Ignore Patterns (Default: .git, .env, .pkl, pycache):
Are there any files you need the full code for?
Full File Patterns (Default: None):
Is there a traceback you'd like to find relevant code snippets for?
Enter the traceback (Default: None), press ENTER twice to finish:
Traceback (most recent call last):
File "tests/test_files/test_file.py", line 5, in divide
return a / b
~~^~~
ZeroDivisionError: division by zero
How long can the summary be (in BPE tokens)?
Max Tokens Out (Default: 4096):
Result
CodeSumma
Context:
Directory Structure:
```
test_files/
test_file.py
test_file2.py
traceback.txt
```
File Summary:
File: tests/test_files/traceback.txt
File: tests/test_files/test_file.py
```
add(a, b)
divide(a, b)
```
File: tests/test_files/test_file2.py
```
add(a, b)
subtract(a, b)
multiply(a, b)
divide(a, b)
modulus(a, b)
```
Traceback:
```
Traceback (most recent call last):
File "tests/test_files/test_file.py", line 5, in divide
return a / b
~~^~~
ZeroDivisionError: division by zero
```
Traceback Context:
```
File: tests/test_files/test_file.py
Line: 5
Function: divide
Summary: divide(a, b)
def divide(a, b):
```
Resolve this error.
Summary length: 663 characters, 291 tokens
If you encounter issues with your alias or environment variables, check your shell configuration file (e.g., .bashrc
or .zshrc
) and ensure that the correct alias and environment variables are set.

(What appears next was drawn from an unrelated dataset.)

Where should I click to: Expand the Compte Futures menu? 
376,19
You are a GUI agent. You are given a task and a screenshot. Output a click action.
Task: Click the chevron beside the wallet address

If you experience problems with the OpenAI API key, verify that it's correctly entered in the .env file in the project directory.
- PyPI Package install
- Support for other programming languages (JavaScript, Solidity, Rust, Go)
- Support for additional AI platforms and LLMs
- Customizable model selection (currently code summaries run only
text-davinci-002
) - Improved traceback analysis
- Enhanced code summarization features
- Customizable summary templates
We welcome contributions from the community! If you'd like to contribute to CodeSumma, follow these steps:
- Fork the repository
- Create a new branch:
git checkout -b feature/your-feature-name
- Make your changes and commit them:
git commit -m "Add your feature"
- Push your branch to your fork:
git push origin feature/your-feature-name
- Create a pull request to the original repository
Before submitting your pull request, please ensure that your code adheres to the project's coding standards and that all tests pass.
CodeSumma is released under the MIT License.